- Born: 1962 (age 63–64) Onderstepoort, South Africa
- Convictions: Murder x3 Attempted murder Robbery
- Criminal penalty: Life imprisonment x3 (Murders) 10 years imprisonment (other charges)

Details
- Victims: 3–4+
- Span of crimes: 2012–2013
- Country: South Africa
- State: Gauteng
- Date apprehended: October 2013

= Andries Makgae =

Convicted South African serial killer

Andries Makgae (born 1962) is a South African serial killer and rapist who raped and murdered at least three women in Onderstepoort between 2012 and 2013. Suspected of other similar murders and the supposed killing of his best friend. He was convicted and sentenced to three life imprisonment terms for his crimes.

==Early life==
Little is known about Makgae's early life. Born in 1962 in Onderstepoort, he was given a 10-year sentence for robbery and attempted murder in the early 2000s, but was released on parole in 2011. Despite being married to a Zimbabwean woman, he had a fixation on older women, even claiming to have been in a sexual relationship with his first victim.

==Murders==
Makgae's modus operandi consisted of luring his victims, most of whom were older women, to a local shebeen, where he would pin, rape and strangle them with their underwear. After killing them, Makgae would then discard the corpses in bushes or a smallholding housing illegal immigrants, where he let the bodies decompose or get eaten by wild animals.

His first known kill was 60-year-old Maria Pilore, a woman last seen visiting a tavern in Onderstepoort on January 1, 2012. Pilore had been on her way to get some water from the nearby Bon Accord Dam, when Makgae waylaid, assaulted and killed her. By the time the body was found, it was in a state of severe decomposition, and Pilore was only identified by family members thanks to the shoes she wore and the bucket found next to her body. Because of the decomposition, cause of death couldn't be established.

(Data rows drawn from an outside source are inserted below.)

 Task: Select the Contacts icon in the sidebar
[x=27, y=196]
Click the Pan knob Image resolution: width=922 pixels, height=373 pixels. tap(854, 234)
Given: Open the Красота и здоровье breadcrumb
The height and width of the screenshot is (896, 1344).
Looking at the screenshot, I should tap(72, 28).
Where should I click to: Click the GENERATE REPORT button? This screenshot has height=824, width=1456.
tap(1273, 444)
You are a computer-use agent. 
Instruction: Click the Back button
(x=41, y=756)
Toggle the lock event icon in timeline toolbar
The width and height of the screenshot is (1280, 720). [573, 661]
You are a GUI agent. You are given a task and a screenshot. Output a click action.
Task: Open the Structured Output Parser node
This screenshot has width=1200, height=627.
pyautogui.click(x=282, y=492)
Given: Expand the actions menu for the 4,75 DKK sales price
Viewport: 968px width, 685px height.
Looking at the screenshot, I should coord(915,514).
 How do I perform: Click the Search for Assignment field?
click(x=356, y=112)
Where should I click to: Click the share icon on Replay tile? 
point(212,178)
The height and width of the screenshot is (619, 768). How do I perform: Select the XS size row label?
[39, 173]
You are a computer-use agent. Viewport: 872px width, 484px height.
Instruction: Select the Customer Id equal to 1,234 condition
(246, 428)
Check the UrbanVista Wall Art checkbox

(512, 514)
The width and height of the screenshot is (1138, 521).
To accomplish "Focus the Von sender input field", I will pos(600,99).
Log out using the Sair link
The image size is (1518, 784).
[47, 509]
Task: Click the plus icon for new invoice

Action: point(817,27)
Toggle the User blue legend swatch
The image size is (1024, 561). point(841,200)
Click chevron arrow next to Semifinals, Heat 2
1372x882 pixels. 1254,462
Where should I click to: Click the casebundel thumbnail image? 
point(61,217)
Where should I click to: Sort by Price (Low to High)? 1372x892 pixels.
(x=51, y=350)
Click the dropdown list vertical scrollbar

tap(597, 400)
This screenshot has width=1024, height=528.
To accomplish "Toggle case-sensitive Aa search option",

A few weeks after, on February 4, Makgae ambushed 69-year-old Juliet Mokgatla, who was going to a nearby shop. After raping the elderly woman, he used her own underwear to strangle her to death, leaving her body in the dense bushes, where it was discovered only days later. Almost ten months later, on January 3, 2013, Makgae broke into the home of 29-year-old Praise Mpatsi, who had been left home alone by her husband, who had gone to work. After strangling her with her underwear, Makgae dragged her corpse to the smallholding, where he left in the dense bushes. After Mpatsi's husband returned home, he found that his wife was missing and reported her disappearance to the police. Three weeks later, her decomposing body was located.

While the police were busy searching for the missing women, the elusive killer struck for the final time on January 10, a week after he had killed Mpatsi. He broke into the home of 44-year-old Selina Eva Matjela, raping her twice during the night in a brutal manner. On the following morning, he demanded cash from the injured woman, then fled. After finding their relative, Matjela's brothers called the police, who managed to track down and arrest Andries Makgae.

==Trial and imprisonment==
When he was interrogated and conducted investigative experiments with the authorities, Makgae claimed to one of the officers, Werner van den Berg, that he had developed a hatred towards women because one had allegedly infected him with HIV, which he accidentally had passed down to his wife, whom later died after his arrest. In addition, he pointed the officers to other supposed crime scenes in Kameeldrift and Villieria, where Makgae claimed to have buried the bodies of other undisclosed victims, but after a thorough search with police dog units, no remains or bones were located. Despite this, Van den Berg expressed his belief that Makgae was likely responsible for more crimes that he was eventually charged with, possibly upwards of ten murders and numerous rapes.

In a pre-trial motion, Justice Mmonoa Teffo ordered that Makgae be interned at the Weskoppies Psychiatric Hospital, where he was to undergo a psychiatric exam to determine whether he was sane enough to stand trial for the killings. After he was deemed sane, Makgae was returned to stand trial on charges of killing Pilore, Mokgatla, Mpatsi and his best friend, who was killed and his house burned, allegedly after finding out that Makgae was a murderer. He was also charged with the rape of Matjela, whom, at the time, was still alive but heavily injured. Makgae pleaded guilty to the murder charges, but not the rape charges, denied that he had ever done such a thing to his victims, but nonetheless, he was found guilty and sentenced to three consecutive life imprisonment terms. After reading out his verdict, Justice Vivian Tlhapi said that the defendant was a danger to society and unable to be rehabilitated. Not long after the verdict was announced, Selina Matjela died from natural causes, but her examining doctor determined that the attempted murder had likely sped up the process of her early demise.